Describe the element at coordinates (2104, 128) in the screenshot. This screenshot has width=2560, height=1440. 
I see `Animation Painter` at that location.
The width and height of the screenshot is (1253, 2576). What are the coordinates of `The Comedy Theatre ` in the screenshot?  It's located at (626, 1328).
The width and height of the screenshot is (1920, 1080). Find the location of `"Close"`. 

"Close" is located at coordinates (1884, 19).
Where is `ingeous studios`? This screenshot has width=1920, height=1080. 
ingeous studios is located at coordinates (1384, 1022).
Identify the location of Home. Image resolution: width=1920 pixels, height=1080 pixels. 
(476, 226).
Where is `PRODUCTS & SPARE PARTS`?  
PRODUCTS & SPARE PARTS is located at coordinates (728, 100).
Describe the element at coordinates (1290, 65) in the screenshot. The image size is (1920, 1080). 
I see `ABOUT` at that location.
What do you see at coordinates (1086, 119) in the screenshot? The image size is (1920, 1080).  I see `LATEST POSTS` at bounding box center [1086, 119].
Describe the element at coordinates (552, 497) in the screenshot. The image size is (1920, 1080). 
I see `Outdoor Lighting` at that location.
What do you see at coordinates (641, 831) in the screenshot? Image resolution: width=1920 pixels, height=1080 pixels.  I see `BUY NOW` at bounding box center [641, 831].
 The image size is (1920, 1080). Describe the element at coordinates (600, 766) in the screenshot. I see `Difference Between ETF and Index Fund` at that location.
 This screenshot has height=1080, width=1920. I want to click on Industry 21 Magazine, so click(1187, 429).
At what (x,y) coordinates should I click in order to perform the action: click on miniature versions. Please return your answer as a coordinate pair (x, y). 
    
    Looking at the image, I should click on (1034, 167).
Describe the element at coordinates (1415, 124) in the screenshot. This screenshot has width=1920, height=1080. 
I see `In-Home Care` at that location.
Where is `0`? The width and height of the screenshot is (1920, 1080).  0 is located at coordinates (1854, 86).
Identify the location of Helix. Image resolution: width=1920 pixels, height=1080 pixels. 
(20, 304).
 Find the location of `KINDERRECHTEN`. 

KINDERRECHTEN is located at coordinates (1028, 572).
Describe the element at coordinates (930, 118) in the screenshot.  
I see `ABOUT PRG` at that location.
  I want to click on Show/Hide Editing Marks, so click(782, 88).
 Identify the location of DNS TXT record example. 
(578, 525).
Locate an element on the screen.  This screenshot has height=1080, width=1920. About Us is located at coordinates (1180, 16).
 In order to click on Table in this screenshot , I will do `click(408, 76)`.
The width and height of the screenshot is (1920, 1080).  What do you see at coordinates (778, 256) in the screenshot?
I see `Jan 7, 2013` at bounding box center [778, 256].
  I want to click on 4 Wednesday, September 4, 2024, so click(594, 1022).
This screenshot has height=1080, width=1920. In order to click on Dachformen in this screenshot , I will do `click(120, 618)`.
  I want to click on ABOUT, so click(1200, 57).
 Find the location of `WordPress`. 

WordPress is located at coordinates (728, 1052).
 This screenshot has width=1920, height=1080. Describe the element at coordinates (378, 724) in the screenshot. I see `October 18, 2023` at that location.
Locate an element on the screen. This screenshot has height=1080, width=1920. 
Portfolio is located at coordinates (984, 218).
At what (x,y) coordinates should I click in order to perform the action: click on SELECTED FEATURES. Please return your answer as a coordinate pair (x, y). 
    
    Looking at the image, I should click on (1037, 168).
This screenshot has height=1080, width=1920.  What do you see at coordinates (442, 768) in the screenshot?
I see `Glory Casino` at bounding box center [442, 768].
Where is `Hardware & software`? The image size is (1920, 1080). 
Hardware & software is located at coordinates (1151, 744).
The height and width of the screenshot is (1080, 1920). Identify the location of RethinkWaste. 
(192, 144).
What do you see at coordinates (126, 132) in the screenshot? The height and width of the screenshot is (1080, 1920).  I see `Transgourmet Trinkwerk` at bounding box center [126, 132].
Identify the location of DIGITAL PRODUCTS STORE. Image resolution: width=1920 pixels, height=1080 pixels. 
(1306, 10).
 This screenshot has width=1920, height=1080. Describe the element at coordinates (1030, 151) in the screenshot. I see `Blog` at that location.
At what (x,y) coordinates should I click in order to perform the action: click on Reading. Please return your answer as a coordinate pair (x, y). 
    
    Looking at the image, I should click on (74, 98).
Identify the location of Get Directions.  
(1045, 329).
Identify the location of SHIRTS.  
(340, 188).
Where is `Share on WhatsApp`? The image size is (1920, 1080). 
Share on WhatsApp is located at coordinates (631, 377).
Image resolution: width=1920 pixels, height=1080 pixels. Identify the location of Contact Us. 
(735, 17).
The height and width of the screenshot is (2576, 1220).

§ **Problem to work on**: Rewrite all the entries, swapping "Identify the location of" for "Find the position of" wherever it appears and leaving everything else unchanged.

§ **Full response**:
Describe the element at coordinates (2104, 128) in the screenshot. This screenshot has width=2560, height=1440. 
I see `Animation Painter` at that location.
The width and height of the screenshot is (1253, 2576). What are the coordinates of `The Comedy Theatre ` in the screenshot?  It's located at (626, 1328).
The width and height of the screenshot is (1920, 1080). Find the location of `"Close"`. 

"Close" is located at coordinates (1884, 19).
Where is `ingeous studios`? This screenshot has width=1920, height=1080. 
ingeous studios is located at coordinates (1384, 1022).
Find the position of Home. Image resolution: width=1920 pixels, height=1080 pixels. 
(476, 226).
Where is `PRODUCTS & SPARE PARTS`?  
PRODUCTS & SPARE PARTS is located at coordinates (728, 100).
Describe the element at coordinates (1290, 65) in the screenshot. The image size is (1920, 1080). 
I see `ABOUT` at that location.
What do you see at coordinates (1086, 119) in the screenshot? The image size is (1920, 1080).  I see `LATEST POSTS` at bounding box center [1086, 119].
Describe the element at coordinates (552, 497) in the screenshot. The image size is (1920, 1080). 
I see `Outdoor Lighting` at that location.
What do you see at coordinates (641, 831) in the screenshot? Image resolution: width=1920 pixels, height=1080 pixels.  I see `BUY NOW` at bounding box center [641, 831].
 The image size is (1920, 1080). Describe the element at coordinates (600, 766) in the screenshot. I see `Difference Between ETF and Index Fund` at that location.
 This screenshot has height=1080, width=1920. I want to click on Industry 21 Magazine, so click(1187, 429).
At what (x,y) coordinates should I click in order to perform the action: click on miniature versions. Please return your answer as a coordinate pair (x, y). 
    
    Looking at the image, I should click on (1034, 167).
Describe the element at coordinates (1415, 124) in the screenshot. This screenshot has width=1920, height=1080. 
I see `In-Home Care` at that location.
Where is `0`? The width and height of the screenshot is (1920, 1080).  0 is located at coordinates (1854, 86).
Find the position of Helix. Image resolution: width=1920 pixels, height=1080 pixels. 
(20, 304).
 Find the location of `KINDERRECHTEN`. 

KINDERRECHTEN is located at coordinates (1028, 572).
Describe the element at coordinates (930, 118) in the screenshot.  
I see `ABOUT PRG` at that location.
  I want to click on Show/Hide Editing Marks, so click(782, 88).
 Find the position of DNS TXT record example. 
(578, 525).
Locate an element on the screen.  This screenshot has height=1080, width=1920. About Us is located at coordinates (1180, 16).
 In order to click on Table in this screenshot , I will do `click(408, 76)`.
The width and height of the screenshot is (1920, 1080).  What do you see at coordinates (778, 256) in the screenshot?
I see `Jan 7, 2013` at bounding box center [778, 256].
  I want to click on 4 Wednesday, September 4, 2024, so click(594, 1022).
This screenshot has height=1080, width=1920. In order to click on Dachformen in this screenshot , I will do `click(120, 618)`.
  I want to click on ABOUT, so click(1200, 57).
 Find the location of `WordPress`. 

WordPress is located at coordinates (728, 1052).
 This screenshot has width=1920, height=1080. Describe the element at coordinates (378, 724) in the screenshot. I see `October 18, 2023` at that location.
Locate an element on the screen. This screenshot has height=1080, width=1920. 
Portfolio is located at coordinates (984, 218).
At what (x,y) coordinates should I click in order to perform the action: click on SELECTED FEATURES. Please return your answer as a coordinate pair (x, y). 
    
    Looking at the image, I should click on (1037, 168).
This screenshot has height=1080, width=1920.  What do you see at coordinates (442, 768) in the screenshot?
I see `Glory Casino` at bounding box center [442, 768].
Where is `Hardware & software`? The image size is (1920, 1080). 
Hardware & software is located at coordinates (1151, 744).
The height and width of the screenshot is (1080, 1920). Find the position of RethinkWaste. 
(192, 144).
What do you see at coordinates (126, 132) in the screenshot? The height and width of the screenshot is (1080, 1920).  I see `Transgourmet Trinkwerk` at bounding box center [126, 132].
Find the position of DIGITAL PRODUCTS STORE. Image resolution: width=1920 pixels, height=1080 pixels. 
(1306, 10).
 This screenshot has width=1920, height=1080. Describe the element at coordinates (1030, 151) in the screenshot. I see `Blog` at that location.
At what (x,y) coordinates should I click in order to perform the action: click on Reading. Please return your answer as a coordinate pair (x, y). 
    
    Looking at the image, I should click on (74, 98).
Find the position of Get Directions.  
(1045, 329).
Find the position of SHIRTS.  
(340, 188).
Where is `Share on WhatsApp`? The image size is (1920, 1080). 
Share on WhatsApp is located at coordinates (631, 377).
Image resolution: width=1920 pixels, height=1080 pixels. Find the position of Contact Us. 
(735, 17).
The height and width of the screenshot is (2576, 1220).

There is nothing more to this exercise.